The Weekly Packet, November 9th 2006.

Peter Clapp moves fallen trees to one side to keep the trail from washing away during a rain storm. He works with three others, creating a waterbar where a stream cuts across the trail. “Maybe dig out a little deeper here,” says Jim Fisher, conferring with Peter Clapp as they clear out an area for a stepping stone.

A dozen volunteers gathered Saturday morning, November 4, to build up and improve the South Street to Parker Point Road Trail, managed by the Blue Hill Heritage Trust.

The very wooded, sloping half-mile trail has a mix of conifer and large hardwood trees and is intersected by two streams. “There are some nice large white pine,” said Erika Rowland, conservation lands manager for the land trust. The trail heads are located beside Mainescape Garden Shop on South Street and behind a nonfunctioning fountain on Parker Point Road. The land is part of a 12-acre conservation easement.

Rowland explained how to dig out swales to shed water off the trail. In twos and fours, volunteers worked for more than three hours with picks, shovels, pry bars and loppers.

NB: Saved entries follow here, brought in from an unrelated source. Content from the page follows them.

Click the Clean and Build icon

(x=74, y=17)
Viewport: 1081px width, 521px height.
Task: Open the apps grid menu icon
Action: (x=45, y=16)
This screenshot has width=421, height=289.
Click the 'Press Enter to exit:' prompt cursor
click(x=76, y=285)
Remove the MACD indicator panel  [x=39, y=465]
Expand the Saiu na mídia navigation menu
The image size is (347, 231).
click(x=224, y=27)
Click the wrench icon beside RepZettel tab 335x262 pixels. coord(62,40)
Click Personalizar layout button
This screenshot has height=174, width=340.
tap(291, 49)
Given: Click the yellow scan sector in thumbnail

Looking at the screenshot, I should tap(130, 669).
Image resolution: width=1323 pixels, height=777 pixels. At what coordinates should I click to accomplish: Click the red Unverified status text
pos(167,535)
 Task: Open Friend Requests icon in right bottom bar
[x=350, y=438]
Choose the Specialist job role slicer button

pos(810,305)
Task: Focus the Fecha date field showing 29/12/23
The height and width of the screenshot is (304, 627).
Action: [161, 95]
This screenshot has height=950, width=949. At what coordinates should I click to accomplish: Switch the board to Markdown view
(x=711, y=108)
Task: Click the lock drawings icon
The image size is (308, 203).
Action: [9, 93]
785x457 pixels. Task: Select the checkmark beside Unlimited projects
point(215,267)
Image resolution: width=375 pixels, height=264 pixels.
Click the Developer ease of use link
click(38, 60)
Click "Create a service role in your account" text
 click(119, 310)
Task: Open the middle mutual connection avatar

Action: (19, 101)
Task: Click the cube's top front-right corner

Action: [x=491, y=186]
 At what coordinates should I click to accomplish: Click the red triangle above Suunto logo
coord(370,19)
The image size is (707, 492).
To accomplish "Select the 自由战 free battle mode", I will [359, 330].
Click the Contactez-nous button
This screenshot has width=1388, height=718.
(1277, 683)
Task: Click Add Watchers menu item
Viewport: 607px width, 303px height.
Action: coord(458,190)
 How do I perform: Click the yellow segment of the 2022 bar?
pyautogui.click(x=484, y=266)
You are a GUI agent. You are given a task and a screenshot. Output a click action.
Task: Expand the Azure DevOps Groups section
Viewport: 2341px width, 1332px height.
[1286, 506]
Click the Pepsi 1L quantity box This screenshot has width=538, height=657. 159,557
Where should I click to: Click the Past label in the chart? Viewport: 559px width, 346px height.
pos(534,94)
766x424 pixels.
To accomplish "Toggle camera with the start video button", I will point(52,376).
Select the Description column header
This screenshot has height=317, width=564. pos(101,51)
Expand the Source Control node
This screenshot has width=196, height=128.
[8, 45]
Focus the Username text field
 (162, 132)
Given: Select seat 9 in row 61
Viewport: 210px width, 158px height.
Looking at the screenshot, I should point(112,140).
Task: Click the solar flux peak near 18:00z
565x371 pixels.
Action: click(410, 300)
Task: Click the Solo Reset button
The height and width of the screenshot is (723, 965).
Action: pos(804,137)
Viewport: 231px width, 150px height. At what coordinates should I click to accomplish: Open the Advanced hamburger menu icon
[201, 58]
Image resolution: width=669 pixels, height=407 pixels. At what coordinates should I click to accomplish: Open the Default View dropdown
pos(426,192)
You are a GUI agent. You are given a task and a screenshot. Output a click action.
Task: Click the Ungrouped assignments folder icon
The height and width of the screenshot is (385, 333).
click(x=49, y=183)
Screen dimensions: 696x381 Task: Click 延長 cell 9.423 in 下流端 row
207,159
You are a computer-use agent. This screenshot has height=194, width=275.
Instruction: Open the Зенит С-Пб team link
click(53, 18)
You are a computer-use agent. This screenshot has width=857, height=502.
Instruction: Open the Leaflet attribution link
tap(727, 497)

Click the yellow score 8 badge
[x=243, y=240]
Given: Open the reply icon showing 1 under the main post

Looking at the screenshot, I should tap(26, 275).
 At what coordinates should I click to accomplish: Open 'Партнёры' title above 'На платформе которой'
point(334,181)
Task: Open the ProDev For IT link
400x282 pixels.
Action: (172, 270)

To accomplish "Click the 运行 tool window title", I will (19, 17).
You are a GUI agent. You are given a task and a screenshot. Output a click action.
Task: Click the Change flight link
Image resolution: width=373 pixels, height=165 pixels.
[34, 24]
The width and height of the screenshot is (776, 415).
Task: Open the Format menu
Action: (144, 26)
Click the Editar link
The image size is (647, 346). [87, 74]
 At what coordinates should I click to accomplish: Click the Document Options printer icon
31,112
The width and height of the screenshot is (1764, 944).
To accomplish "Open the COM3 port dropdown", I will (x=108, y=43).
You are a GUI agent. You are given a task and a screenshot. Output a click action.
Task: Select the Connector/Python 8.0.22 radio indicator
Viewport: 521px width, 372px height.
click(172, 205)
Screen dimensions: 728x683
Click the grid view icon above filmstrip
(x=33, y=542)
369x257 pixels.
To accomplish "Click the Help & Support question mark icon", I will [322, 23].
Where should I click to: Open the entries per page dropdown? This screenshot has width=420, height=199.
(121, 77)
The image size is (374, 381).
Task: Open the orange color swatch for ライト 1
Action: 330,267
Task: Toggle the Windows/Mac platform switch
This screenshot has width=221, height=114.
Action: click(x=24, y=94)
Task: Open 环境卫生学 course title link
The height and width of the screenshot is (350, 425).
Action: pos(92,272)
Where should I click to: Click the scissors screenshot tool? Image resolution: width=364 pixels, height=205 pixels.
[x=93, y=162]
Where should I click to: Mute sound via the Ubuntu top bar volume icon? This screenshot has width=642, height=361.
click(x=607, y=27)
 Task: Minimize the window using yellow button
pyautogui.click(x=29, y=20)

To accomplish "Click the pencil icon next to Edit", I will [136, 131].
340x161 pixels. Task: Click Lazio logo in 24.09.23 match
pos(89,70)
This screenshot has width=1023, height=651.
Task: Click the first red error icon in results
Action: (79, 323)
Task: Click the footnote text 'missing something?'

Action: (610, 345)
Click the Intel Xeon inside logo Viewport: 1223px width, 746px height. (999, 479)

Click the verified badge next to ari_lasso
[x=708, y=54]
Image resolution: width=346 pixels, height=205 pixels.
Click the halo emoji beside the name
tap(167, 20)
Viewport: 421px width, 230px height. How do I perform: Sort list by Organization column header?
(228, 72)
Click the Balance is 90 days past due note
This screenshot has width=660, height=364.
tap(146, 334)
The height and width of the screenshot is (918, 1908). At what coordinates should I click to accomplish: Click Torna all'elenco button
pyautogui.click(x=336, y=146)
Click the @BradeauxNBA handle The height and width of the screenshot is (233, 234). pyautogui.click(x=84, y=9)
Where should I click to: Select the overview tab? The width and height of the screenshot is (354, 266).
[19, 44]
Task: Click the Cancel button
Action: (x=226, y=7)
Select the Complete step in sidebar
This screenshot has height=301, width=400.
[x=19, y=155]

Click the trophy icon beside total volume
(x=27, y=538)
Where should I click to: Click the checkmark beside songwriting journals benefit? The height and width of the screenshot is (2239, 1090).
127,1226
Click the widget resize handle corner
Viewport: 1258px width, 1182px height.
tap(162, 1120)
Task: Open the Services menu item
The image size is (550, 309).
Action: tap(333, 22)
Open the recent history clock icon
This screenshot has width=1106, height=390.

Some volunteers scouted for rocks or filled buckets with dirt while others dug swales. A metal brush was used to scrape off old trail markings from trees.

Saturday’s sunny weather cooperated with the planned trail work. “It’s such a beautiful day, and people are so enthusiastic,” said Skip Lang, BHHT program assistant.

Healthy Peninsula Project was involved early on in the creation of the trail, wanting to make a path for off-road walking down the hill from South Street. The original trail was built in 2002 with the help of Liberty School and The Bay School students. The land was sold to former BHHT board president Lorenzo Mitchell, who placed the land under conservation easement in 2005. The easement insures long-term public access and makes the land trust responsible for stewardship of the land.

“It is amazing how much wildlife there is on the trail,” Rowland said. And as Blue Hill continues to develop, Rowland sees it as critical to preserve the habitat close to town.